Économie et social

Pour l’instant, l’Allemagne sort du nucléaire sans émettre plus de CO2

En 2011, l’Allemagne n’a pas compensé la fermeture d’une partie de ses centrales nucléaires en brûlant plus de gaz et de charbon, mais en réduisant ses exportations d’électricité et en augmentant sa production d’énergie de source renouvelable.

Jade Lindgaard

C’est l’une des questions les plus déterminantes du débat énergétique européen : en sortant du nucléaire, l’Allemagne va-t-elle brûler plus de charbon et de gaz, et détériorer son bilan carbone ? Bien évidemment, assurent les défenseurs de l’atome, pour qui l’argument climatique est devenu premier (voir par exemple ce billet de l’association Sauvons le climat).
En réalité, cette affirmation est contredite par les données énergétiques allemandes : en 2011, l’Allemagne n’a pas compensé la fermeture d’une partie de ses centrales nucléaires en brûlant plus de gaz et de charbon, mais en réduisant ses exportations d’électricité et en augmentant sa production d’énergie de source renouvelable. Telle est l'analyse du chercheur Andreas Rudinger dans une passionnante note rédigée pour l’Institut du développement durable et des relations internationales (Iddri). Cela ne garantit pas qu’elle parvienne à respecter ses objectifs de réduction des gaz à effet de serre (– 80 % en 2050). Mais c’est un sérieux indicateur qu’elle s’est mise en situation de le faire.
« Les décisions post-Fukushima ne constituent ni un renversement brutal de la politique nucléaire existante, ni un obstacle majeur à la réalisation des objectifs de réduction des émissions de gaz à effet de serre », explique ce spécialiste en politiques énergétiques et climatiques. A la suite de l’accident japonais de Fukushima Daiichi, Berlin a décidé l’arrêt anticipé de huit réacteurs (sur un total de dix-sept). Long d’une vingtaine de pages, cet article détaille, chiffres à l’appui, les paradoxes du tournant énergétique allemand. Sa lecture va à l’encontre de bien des idées reçues si souvent claironnées en France.
D’abord, la production d’électricité d’origine fossile n’a pas augmenté en 2011 par rapport à 2010, calcule Andreas Rudinger. Une stabilité permise par la diminution de la consommation intérieure brute (2 TWh), alors que la production de renouvelables a gonflé de 19 %. A l’avenir, les scénarios officiels font état, de plus, de l’ambition de ne pas compenser la perte des capacités nucléaires par un recours accru aux centrales à combustion fossile. Pourtant, l’Allemagne est bien en train de construire des centrales fossiles (10 Gigawatt).

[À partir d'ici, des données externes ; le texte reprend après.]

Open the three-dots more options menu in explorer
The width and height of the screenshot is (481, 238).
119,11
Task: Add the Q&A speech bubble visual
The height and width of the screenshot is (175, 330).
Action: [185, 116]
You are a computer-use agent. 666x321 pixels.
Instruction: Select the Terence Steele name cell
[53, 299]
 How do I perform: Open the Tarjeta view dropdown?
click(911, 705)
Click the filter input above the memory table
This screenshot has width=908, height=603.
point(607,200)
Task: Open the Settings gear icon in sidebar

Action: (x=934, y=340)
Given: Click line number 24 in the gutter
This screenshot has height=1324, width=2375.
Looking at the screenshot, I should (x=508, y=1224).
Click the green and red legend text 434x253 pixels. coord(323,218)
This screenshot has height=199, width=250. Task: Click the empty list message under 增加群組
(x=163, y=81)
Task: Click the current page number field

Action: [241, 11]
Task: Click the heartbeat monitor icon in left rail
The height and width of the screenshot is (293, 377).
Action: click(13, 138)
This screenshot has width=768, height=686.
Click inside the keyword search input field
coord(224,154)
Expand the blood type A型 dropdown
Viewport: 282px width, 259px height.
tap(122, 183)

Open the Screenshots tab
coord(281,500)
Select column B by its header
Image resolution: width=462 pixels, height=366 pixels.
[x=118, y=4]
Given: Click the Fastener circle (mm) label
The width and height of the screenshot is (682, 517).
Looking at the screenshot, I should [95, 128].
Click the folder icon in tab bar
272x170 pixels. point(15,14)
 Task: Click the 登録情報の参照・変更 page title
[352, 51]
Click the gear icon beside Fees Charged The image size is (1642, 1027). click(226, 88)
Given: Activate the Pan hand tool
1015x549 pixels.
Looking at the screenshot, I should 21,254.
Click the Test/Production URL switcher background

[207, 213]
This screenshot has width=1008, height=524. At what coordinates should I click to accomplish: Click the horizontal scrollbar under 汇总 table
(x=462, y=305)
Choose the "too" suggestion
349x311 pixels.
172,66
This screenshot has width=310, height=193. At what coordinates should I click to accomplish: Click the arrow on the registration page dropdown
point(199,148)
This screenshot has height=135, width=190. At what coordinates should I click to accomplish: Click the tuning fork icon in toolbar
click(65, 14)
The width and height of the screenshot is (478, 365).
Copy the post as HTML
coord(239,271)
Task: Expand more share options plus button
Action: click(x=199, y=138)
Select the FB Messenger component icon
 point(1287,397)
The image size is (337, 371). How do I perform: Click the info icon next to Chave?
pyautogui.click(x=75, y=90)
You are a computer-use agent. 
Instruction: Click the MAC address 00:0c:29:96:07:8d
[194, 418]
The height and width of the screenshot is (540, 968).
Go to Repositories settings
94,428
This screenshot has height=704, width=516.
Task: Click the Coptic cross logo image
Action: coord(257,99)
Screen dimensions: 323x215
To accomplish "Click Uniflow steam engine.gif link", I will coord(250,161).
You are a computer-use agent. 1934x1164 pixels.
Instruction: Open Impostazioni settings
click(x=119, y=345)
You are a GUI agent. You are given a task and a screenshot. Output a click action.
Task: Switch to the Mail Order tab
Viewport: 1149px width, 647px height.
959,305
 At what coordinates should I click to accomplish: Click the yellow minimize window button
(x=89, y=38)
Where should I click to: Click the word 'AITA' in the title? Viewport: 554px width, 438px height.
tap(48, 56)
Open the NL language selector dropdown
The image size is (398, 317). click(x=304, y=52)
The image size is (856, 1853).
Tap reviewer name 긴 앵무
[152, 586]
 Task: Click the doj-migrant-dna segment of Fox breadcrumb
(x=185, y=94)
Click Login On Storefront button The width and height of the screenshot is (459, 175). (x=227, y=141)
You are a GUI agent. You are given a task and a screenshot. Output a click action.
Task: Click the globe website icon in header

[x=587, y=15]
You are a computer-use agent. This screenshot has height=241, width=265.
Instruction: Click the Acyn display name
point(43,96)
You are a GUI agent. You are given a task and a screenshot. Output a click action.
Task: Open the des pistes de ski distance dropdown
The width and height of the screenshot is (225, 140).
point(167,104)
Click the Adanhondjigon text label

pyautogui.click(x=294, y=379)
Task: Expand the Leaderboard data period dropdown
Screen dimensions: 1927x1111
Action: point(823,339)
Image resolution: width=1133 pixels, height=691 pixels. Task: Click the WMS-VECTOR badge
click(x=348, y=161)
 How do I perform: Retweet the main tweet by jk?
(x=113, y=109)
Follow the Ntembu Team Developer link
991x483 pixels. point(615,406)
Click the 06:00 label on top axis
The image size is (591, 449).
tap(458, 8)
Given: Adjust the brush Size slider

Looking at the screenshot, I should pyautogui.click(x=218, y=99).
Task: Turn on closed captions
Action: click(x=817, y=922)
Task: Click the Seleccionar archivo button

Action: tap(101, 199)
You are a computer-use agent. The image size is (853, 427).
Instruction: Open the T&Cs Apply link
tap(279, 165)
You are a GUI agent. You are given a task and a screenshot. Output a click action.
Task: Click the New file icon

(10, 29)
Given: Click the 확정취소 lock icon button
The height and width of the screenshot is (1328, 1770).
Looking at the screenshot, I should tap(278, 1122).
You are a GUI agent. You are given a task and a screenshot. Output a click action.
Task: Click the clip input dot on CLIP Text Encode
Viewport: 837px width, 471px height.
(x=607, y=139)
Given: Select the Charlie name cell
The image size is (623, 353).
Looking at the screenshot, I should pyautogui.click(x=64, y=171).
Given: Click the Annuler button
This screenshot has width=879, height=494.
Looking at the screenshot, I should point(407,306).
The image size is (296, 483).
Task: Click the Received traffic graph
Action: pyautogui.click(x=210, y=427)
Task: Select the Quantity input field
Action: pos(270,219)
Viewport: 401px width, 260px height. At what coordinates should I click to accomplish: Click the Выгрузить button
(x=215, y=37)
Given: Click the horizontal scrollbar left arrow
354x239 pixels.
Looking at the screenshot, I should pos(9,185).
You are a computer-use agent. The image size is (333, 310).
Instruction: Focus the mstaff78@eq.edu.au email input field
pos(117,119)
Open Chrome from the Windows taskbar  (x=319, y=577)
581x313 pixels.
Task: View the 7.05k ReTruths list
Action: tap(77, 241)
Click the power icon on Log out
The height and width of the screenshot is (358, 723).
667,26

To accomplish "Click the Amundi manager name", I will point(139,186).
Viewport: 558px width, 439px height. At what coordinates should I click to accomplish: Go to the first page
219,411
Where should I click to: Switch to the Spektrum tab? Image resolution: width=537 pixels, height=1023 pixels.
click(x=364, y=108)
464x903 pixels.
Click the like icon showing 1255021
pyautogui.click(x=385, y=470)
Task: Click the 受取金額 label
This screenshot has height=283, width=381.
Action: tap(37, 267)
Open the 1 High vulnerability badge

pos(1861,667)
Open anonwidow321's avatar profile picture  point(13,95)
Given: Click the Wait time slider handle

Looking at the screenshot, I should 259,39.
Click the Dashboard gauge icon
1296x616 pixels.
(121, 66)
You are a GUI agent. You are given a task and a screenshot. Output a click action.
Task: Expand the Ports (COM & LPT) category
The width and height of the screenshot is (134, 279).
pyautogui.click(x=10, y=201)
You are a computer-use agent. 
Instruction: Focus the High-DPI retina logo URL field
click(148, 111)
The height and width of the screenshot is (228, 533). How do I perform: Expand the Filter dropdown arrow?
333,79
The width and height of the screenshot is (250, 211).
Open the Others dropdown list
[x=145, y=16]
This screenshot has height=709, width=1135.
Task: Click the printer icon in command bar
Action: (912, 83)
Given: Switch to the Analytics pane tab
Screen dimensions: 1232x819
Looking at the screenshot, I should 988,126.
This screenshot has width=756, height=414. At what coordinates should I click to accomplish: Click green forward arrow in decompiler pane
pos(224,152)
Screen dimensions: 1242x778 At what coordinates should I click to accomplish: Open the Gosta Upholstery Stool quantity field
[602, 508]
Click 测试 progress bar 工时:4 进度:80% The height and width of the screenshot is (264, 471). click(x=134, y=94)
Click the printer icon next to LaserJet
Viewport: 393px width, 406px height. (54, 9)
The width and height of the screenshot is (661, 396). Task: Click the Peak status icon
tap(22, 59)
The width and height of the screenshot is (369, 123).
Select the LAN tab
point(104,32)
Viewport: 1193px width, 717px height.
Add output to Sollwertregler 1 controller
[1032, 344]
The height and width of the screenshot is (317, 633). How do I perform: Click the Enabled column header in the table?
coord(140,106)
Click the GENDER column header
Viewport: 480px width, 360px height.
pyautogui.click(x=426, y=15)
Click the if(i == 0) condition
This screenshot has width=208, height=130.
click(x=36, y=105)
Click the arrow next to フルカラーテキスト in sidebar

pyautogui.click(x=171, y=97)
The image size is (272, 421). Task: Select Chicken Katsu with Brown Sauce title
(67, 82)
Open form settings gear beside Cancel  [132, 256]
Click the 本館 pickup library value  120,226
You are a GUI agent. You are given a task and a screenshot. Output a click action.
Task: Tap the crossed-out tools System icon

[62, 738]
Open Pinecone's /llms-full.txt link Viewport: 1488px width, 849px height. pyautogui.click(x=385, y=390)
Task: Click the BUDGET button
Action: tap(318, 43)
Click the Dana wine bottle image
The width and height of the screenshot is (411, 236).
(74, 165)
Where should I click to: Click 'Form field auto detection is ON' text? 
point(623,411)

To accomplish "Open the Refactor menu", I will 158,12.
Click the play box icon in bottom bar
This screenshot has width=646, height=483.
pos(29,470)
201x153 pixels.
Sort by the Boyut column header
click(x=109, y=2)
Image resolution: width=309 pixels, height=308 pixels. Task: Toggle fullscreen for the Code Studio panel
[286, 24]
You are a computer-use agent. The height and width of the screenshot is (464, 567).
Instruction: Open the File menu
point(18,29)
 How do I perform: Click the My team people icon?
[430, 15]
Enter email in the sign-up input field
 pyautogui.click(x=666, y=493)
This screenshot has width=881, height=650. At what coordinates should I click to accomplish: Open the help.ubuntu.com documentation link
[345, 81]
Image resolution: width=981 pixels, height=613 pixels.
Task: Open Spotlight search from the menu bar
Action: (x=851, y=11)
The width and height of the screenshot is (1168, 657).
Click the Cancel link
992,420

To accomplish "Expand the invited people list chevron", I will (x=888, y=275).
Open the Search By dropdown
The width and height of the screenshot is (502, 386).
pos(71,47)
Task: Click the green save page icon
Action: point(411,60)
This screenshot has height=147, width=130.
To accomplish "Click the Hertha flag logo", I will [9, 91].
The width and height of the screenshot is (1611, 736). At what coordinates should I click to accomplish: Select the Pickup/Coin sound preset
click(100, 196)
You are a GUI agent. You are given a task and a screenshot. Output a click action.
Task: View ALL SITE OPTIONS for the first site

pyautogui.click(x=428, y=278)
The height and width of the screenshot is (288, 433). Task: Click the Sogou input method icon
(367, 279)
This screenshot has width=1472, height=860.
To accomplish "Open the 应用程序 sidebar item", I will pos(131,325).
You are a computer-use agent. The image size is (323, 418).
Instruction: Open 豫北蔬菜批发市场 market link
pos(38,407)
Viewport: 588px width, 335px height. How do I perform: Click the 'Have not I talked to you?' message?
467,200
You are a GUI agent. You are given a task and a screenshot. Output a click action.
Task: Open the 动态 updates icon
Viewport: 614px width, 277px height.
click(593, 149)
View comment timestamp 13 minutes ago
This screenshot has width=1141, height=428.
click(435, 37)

Mais, les installations en construction « visent en premier lieu à remplacer des centrales vétustes et polluantes par des centrales plus efficaces (…) et à réduire la part des centrales thermiques à charbon au profit de centrales à gaz et à co-génération», révèle le chercheur. C’est ce paradoxe qui explique que, contrairement à ce qu’affirment les pro-nucléaires, l’Allemagne peut à la fois construire de nouvelles centrales à gaz et améliorer son bilan carbone.